Enzalutamide (Xtandi) is an anti-androgen drug for men with castrate-resistant prostate cancer that has or has not spread (metastasized). Enzalutamide is taken as a daily pill. Unlike abiraterone, it does not need to be taken along with prednisone. Its side effects are similar to abiraterone except that enzalutamide may increase the risk for seizures.
Apalutamide (Erleada) is another nonsteroidal anti-androgen recently approved by the FDA for castration-resistant prostate cancer that has not spread (metastasized).
Darolutamide (Nubeqa) is used to treat castration-resistant prostate cancer that has not spread. Used together with castration, darolutamide has side effects including tiredness, rash, and arm and leg pain.
All these non-steroidal antiandrogens are used together with surgical or chemical castration.

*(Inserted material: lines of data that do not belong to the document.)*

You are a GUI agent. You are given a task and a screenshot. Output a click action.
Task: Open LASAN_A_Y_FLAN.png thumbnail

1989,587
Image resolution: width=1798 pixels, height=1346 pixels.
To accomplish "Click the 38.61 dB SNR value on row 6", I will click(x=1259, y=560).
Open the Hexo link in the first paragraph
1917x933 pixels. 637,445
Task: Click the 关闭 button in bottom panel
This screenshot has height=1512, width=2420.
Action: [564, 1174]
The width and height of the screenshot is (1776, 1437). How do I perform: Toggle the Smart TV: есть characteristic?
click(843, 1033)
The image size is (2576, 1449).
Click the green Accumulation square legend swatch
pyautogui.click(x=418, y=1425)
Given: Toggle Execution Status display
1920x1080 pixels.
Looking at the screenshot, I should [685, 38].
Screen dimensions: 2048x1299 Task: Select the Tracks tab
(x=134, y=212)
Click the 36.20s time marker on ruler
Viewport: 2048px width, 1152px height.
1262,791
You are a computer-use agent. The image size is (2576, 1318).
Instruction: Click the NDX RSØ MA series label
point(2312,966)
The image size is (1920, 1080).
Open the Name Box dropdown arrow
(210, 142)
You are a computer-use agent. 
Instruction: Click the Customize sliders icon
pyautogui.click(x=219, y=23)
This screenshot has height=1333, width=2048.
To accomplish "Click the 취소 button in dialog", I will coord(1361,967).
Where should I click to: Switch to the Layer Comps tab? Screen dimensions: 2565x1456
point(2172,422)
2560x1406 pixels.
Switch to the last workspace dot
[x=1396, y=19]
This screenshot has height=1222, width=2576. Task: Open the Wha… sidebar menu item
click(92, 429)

Radium-223 injection (Xofigo) is approved for treatment of metastatic castration-resistant prostate cancer that has spread to the bones but not to other organs. Xofigo is a radioactive medicine that binds to the mineral in bones. It targets and delivers radiation directly to bone tumors without damaging surrounding healthy tissue. In clinical trials, men treated with Xofigo lived about 3 months longer than those who did not receive the drug.
The main first-line chemotherapy treatment for mCRPC is docetaxel (Taxotere) combined with the corticosteroid prednisone. Recent evidence suggests that some people with metastatic prostate cancer may benefit more from docetaxel chemotherapy as first-line therapy when combined with androgen deprivation therapy than from androgen therapy alone.
Cabazitaxel (Jevtana) is a newer chemotherapy drug approved for people whose condition has worsened during or after treatment with docetaxel. It is also used in combination with prednisone. Mitoxantrone (Novantrone, generic) plus prednisone is a third option for chemotherapy but it appears to have limited clinical benefit.
Chemotherapy regimens may help extend survival time by several months. Side effects can be serious and may include gastrointestinal problems (nausea, vomiting, or diarrhea), fatigue, low blood cell counts, and increased risk for blood clots. Men who are considering chemotherapy should be sure to discuss with their doctors all potential side effects.
Sipuleucel-T (Provenge) is a cancer "vaccine" approved for select men with advanced prostate cancer. Unlike typical vaccines, it does not prevent disease. Instead, it uses the patient's own immune system to fight the cancer. Each vaccine is individually manufactured by collecting the person's own immune cells from peripheral blood. The cells are then exposed to a special type of protein and infused back into the patient. The American Society of Clinical Oncology (ASCO) recommends this treatment only for men with mCRPC who have few or no symptoms of cancer.
Provenge extends survival time by an average of 4 months. Quality of life benefits are uncertain. In studies, side effects ranged from mild (chills, fatigue, fever, nausea, joint, and muscle aches) to severe (stroke). Provenge is very expensive, but some insurers, offer coverage for it.
PARP inhibitors are a group of drugs that inhibit a type of enzyme necessary to repair damaged DNA inside cells. Some cancers, including prostate cancer, may harbor mutations that cause the tumors to be sensitive to the effects of PARP inhibitors. Two such drugs are currently approved for the treatment of prostate cancer. Olaparib (Lynparza) is approved for men with mCRPC who have previously received abiraterone or enzalutamide and who have been found to have the genetic alterations suggesting a benefit from treatment with a PARP inhibitor. Rucaparib (Rubraca) is another PARP inhibitor approved for prostate cancer treatment in men with genetic mutations who have already received chemotherapy.